Required work: Repeat the data exactly, with every line included.

Material shown:
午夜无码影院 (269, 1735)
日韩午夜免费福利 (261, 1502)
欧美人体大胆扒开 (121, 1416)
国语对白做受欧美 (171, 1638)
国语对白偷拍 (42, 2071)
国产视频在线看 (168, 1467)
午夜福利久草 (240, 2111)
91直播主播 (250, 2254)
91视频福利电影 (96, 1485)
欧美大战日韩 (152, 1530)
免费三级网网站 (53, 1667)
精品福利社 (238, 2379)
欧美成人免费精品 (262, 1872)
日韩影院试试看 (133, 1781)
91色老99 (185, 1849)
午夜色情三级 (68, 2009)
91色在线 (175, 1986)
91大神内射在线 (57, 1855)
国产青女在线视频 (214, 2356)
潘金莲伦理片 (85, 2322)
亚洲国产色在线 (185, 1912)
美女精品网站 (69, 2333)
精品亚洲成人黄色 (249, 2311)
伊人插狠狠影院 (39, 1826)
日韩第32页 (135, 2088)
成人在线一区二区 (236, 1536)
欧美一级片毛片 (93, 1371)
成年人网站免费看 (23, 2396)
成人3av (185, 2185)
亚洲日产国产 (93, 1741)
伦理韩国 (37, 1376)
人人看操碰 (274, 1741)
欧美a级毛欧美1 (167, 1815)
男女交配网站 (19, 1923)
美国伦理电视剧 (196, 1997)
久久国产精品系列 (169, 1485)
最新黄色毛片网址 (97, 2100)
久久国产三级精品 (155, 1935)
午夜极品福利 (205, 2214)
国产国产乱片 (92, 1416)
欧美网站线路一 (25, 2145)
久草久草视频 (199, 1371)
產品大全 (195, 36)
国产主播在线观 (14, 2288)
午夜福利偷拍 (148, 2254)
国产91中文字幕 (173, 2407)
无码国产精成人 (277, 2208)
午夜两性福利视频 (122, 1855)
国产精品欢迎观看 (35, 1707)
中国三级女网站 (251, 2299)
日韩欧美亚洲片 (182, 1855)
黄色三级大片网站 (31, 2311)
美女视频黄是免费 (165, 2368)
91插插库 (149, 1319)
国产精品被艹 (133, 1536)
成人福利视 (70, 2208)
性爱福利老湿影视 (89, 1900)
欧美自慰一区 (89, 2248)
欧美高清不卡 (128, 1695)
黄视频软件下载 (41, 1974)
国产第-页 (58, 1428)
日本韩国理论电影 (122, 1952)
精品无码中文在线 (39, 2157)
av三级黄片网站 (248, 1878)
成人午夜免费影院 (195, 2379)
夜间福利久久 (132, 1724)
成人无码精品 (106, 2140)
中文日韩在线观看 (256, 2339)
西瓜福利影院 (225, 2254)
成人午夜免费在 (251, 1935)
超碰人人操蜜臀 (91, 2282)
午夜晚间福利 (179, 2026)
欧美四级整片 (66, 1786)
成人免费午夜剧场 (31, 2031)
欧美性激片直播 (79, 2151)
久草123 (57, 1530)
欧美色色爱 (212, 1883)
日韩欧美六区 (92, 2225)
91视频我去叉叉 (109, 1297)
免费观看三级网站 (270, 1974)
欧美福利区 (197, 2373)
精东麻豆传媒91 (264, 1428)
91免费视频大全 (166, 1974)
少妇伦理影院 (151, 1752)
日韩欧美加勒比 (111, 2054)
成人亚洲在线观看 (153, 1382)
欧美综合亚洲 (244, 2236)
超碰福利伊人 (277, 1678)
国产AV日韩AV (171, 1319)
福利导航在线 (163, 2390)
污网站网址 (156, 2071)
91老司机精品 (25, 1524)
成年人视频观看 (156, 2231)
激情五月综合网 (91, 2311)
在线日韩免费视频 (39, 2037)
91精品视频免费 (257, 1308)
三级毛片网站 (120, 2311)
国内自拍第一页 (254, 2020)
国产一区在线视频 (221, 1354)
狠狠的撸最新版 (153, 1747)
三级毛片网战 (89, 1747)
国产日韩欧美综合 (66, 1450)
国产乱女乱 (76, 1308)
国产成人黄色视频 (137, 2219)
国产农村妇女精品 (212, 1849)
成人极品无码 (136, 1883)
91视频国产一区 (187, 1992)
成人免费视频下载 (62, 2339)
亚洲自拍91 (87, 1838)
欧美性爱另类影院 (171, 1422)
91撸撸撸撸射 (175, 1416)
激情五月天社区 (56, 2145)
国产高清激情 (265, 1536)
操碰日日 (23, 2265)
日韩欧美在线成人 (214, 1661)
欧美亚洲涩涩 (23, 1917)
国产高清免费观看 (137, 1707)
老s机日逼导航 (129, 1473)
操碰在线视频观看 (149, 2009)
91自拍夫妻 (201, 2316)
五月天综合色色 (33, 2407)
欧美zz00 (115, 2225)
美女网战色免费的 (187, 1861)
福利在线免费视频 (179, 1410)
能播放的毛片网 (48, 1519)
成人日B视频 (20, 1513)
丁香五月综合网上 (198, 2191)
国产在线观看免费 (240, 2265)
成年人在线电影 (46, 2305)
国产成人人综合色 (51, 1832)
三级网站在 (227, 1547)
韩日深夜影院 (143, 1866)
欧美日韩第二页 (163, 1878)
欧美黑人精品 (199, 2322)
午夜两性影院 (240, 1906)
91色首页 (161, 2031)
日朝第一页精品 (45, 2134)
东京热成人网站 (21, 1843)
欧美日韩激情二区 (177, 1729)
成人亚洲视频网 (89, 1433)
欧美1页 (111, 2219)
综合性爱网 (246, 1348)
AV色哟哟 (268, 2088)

Answer below:
午夜无码影院 (269, 1735)
日韩午夜免费福利 (261, 1502)
欧美人体大胆扒开 (121, 1416)
国语对白做受欧美 (171, 1638)
国语对白偷拍 (42, 2071)
国产视频在线看 (168, 1467)
午夜福利久草 (240, 2111)
91直播主播 (250, 2254)
91视频福利电影 (96, 1485)
欧美大战日韩 (152, 1530)
免费三级网网站 (53, 1667)
精品福利社 (238, 2379)
欧美成人免费精品 (262, 1872)
日韩影院试试看 (133, 1781)
91色老99 (185, 1849)
午夜色情三级 (68, 2009)
91色在线 (175, 1986)
91大神内射在线 (57, 1855)
国产青女在线视频 (214, 2356)
潘金莲伦理片 (85, 2322)
亚洲国产色在线 (185, 1912)
美女精品网站 (69, 2333)
精品亚洲成人黄色 (249, 2311)
伊人插狠狠影院 (39, 1826)
日韩第32页 (135, 2088)
成人在线一区二区 (236, 1536)
欧美一级片毛片 (93, 1371)
成年人网站免费看 (23, 2396)
成人3av (185, 2185)
亚洲日产国产 (93, 1741)
伦理韩国 (37, 1376)
人人看操碰 (274, 1741)
欧美a级毛欧美1 (167, 1815)
男女交配网站 (19, 1923)
美国伦理电视剧 (196, 1997)
久久国产精品系列 (169, 1485)
最新黄色毛片网址 (97, 2100)
久久国产三级精品 (155, 1935)
午夜极品福利 (205, 2214)
国产国产乱片 (92, 1416)
欧美网站线路一 (25, 2145)
久草久草视频 (199, 1371)
產品大全 (195, 36)
国产主播在线观 (14, 2288)
午夜福利偷拍 (148, 2254)
国产91中文字幕 (173, 2407)
无码国产精成人 (277, 2208)
午夜两性福利视频 (122, 1855)
国产精品欢迎观看 (35, 1707)
中国三级女网站 (251, 2299)
日韩欧美亚洲片 (182, 1855)
黄色三级大片网站 (31, 2311)
美女视频黄是免费 (165, 2368)
91插插库 (149, 1319)
国产精品被艹 (133, 1536)
成人福利视 (70, 2208)
性爱福利老湿影视 (89, 1900)
欧美自慰一区 (89, 2248)
欧美高清不卡 (128, 1695)
黄视频软件下载 (41, 1974)
国产第-页 (58, 1428)
日本韩国理论电影 (122, 1952)
精品无码中文在线 (39, 2157)
av三级黄片网站 (248, 1878)
成人午夜免费影院 (195, 2379)
夜间福利久久 (132, 1724)
成人无码精品 (106, 2140)
中文日韩在线观看 (256, 2339)
西瓜福利影院 (225, 2254)
成人午夜免费在 (251, 1935)
超碰人人操蜜臀 (91, 2282)
午夜晚间福利 (179, 2026)
欧美四级整片 (66, 1786)
成人免费午夜剧场 (31, 2031)
欧美性激片直播 (79, 2151)
久草123 (57, 1530)
欧美色色爱 (212, 1883)
日韩欧美六区 (92, 2225)
91视频我去叉叉 (109, 1297)
免费观看三级网站 (270, 1974)
欧美福利区 (197, 2373)
精东麻豆传媒91 (264, 1428)
91免费视频大全 (166, 1974)
少妇伦理影院 (151, 1752)
日韩欧美加勒比 (111, 2054)
成人亚洲在线观看 (153, 1382)
欧美综合亚洲 (244, 2236)
超碰福利伊人 (277, 1678)
国产AV日韩AV (171, 1319)
福利导航在线 (163, 2390)
污网站网址 (156, 2071)
91老司机精品 (25, 1524)
成年人视频观看 (156, 2231)
激情五月综合网 (91, 2311)
在线日韩免费视频 (39, 2037)
91精品视频免费 (257, 1308)
三级毛片网站 (120, 2311)
国内自拍第一页 (254, 2020)
国产一区在线视频 (221, 1354)
狠狠的撸最新版 (153, 1747)
三级毛片网战 (89, 1747)
国产日韩欧美综合 (66, 1450)
国产乱女乱 (76, 1308)
国产成人黄色视频 (137, 2219)
国产农村妇女精品 (212, 1849)
成人极品无码 (136, 1883)
91视频国产一区 (187, 1992)
成人免费视频下载 (62, 2339)
亚洲自拍91 (87, 1838)
欧美性爱另类影院 (171, 1422)
91撸撸撸撸射 (175, 1416)
激情五月天社区 (56, 2145)
国产高清激情 (265, 1536)
操碰日日 (23, 2265)
日韩欧美在线成人 (214, 1661)
欧美亚洲涩涩 (23, 1917)
国产高清免费观看 (137, 1707)
老s机日逼导航 (129, 1473)
操碰在线视频观看 (149, 2009)
91自拍夫妻 (201, 2316)
五月天综合色色 (33, 2407)
欧美zz00 (115, 2225)
美女网战色免费的 (187, 1861)
福利在线免费视频 (179, 1410)
能播放的毛片网 (48, 1519)
成人日B视频 (20, 1513)
丁香五月综合网上 (198, 2191)
国产在线观看免费 (240, 2265)
成年人在线电影 (46, 2305)
国产成人人综合色 (51, 1832)
三级网站在 (227, 1547)
韩日深夜影院 (143, 1866)
欧美日韩第二页 (163, 1878)
欧美黑人精品 (199, 2322)
午夜两性影院 (240, 1906)
91色首页 (161, 2031)
日朝第一页精品 (45, 2134)
东京热成人网站 (21, 1843)
欧美日韩激情二区 (177, 1729)
成人亚洲视频网 (89, 1433)
欧美1页 (111, 2219)
综合性爱网 (246, 1348)
AV色哟哟 (268, 2088)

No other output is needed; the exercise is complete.